> [EXERCISE GOAL]
Put the rows from the line with "You are a GUI" up to and including the line with "(x=194, y=154)" into a JSON list of strings, one string per line, leaving out any blank lines.

# start of DATA TO USE

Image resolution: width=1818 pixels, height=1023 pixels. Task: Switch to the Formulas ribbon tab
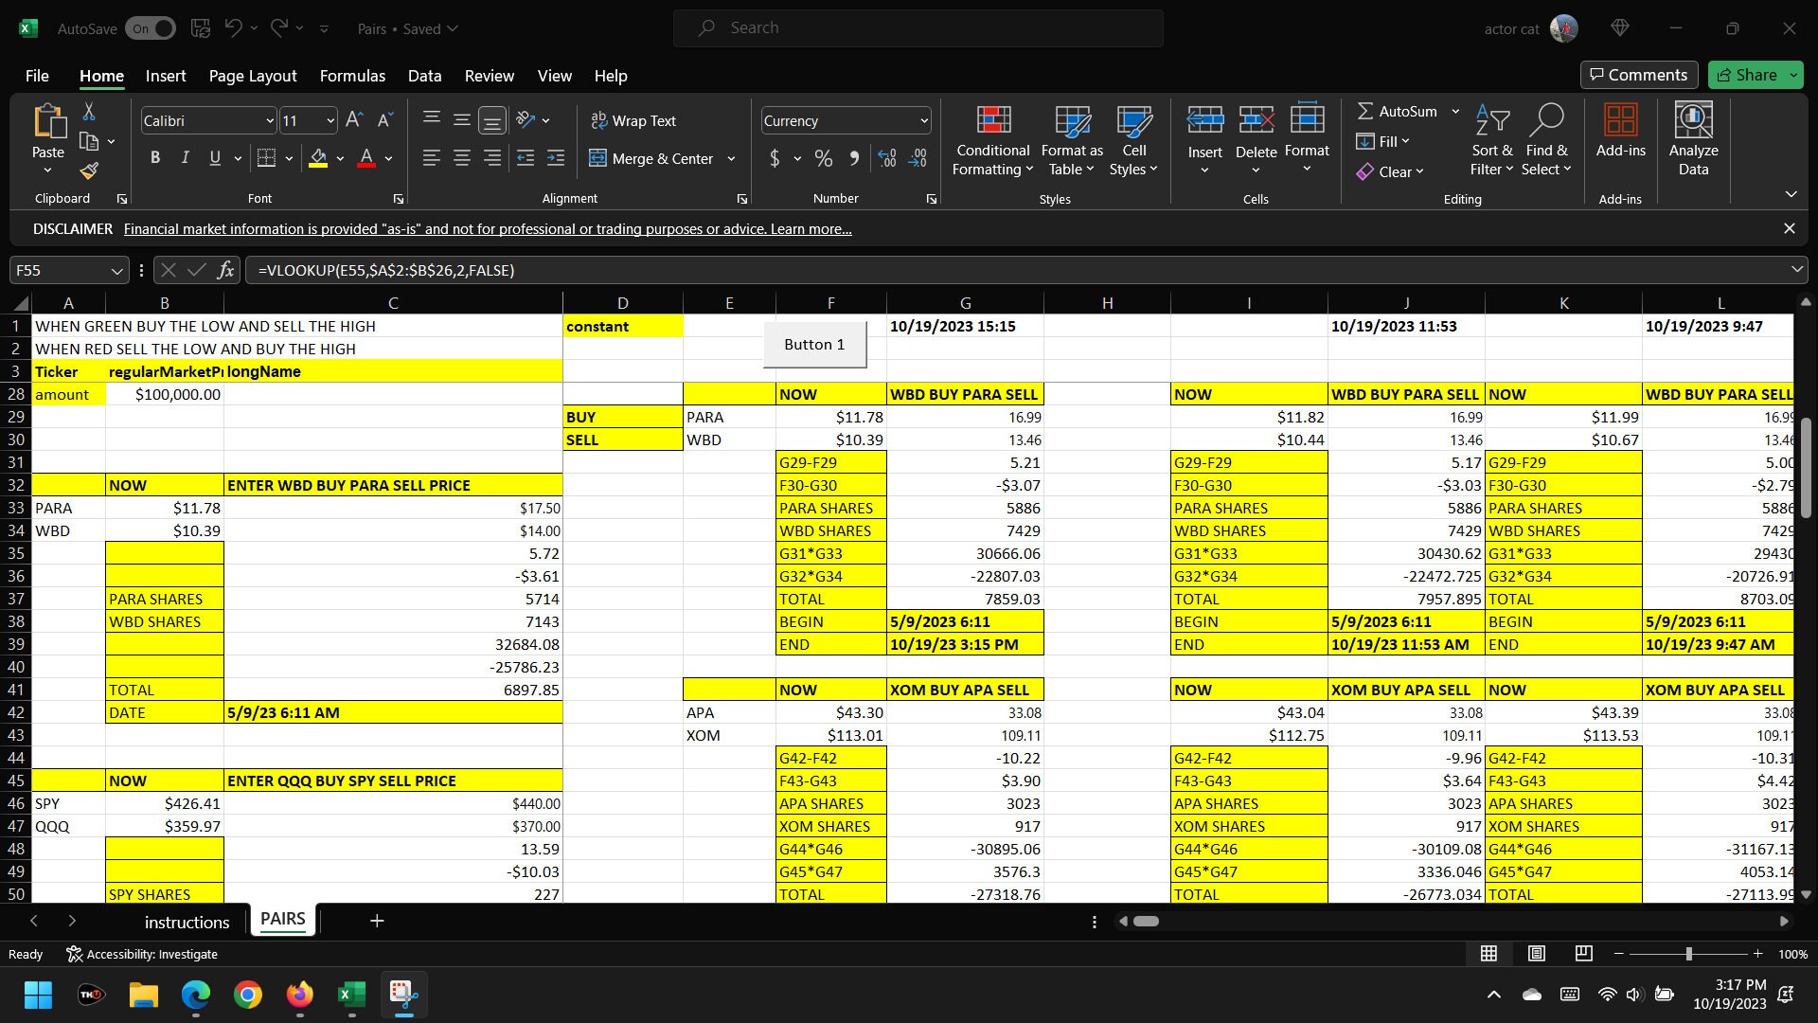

# end of DATA TO USE
# start of DATA TO USE

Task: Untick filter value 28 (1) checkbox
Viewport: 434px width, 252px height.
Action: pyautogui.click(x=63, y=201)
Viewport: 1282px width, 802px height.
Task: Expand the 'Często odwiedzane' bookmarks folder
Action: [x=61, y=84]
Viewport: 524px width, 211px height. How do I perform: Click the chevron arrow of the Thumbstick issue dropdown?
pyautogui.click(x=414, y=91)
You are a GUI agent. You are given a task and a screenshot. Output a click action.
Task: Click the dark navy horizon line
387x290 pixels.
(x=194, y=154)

# end of DATA TO USE

> [SOLUTION TO THE PROBLEM]
[
  "You are a GUI agent. You are given a task and a screenshot. Output a click action.",
  "Task: Click the dark navy horizon line",
  "387x290 pixels.",
  "(x=194, y=154)"
]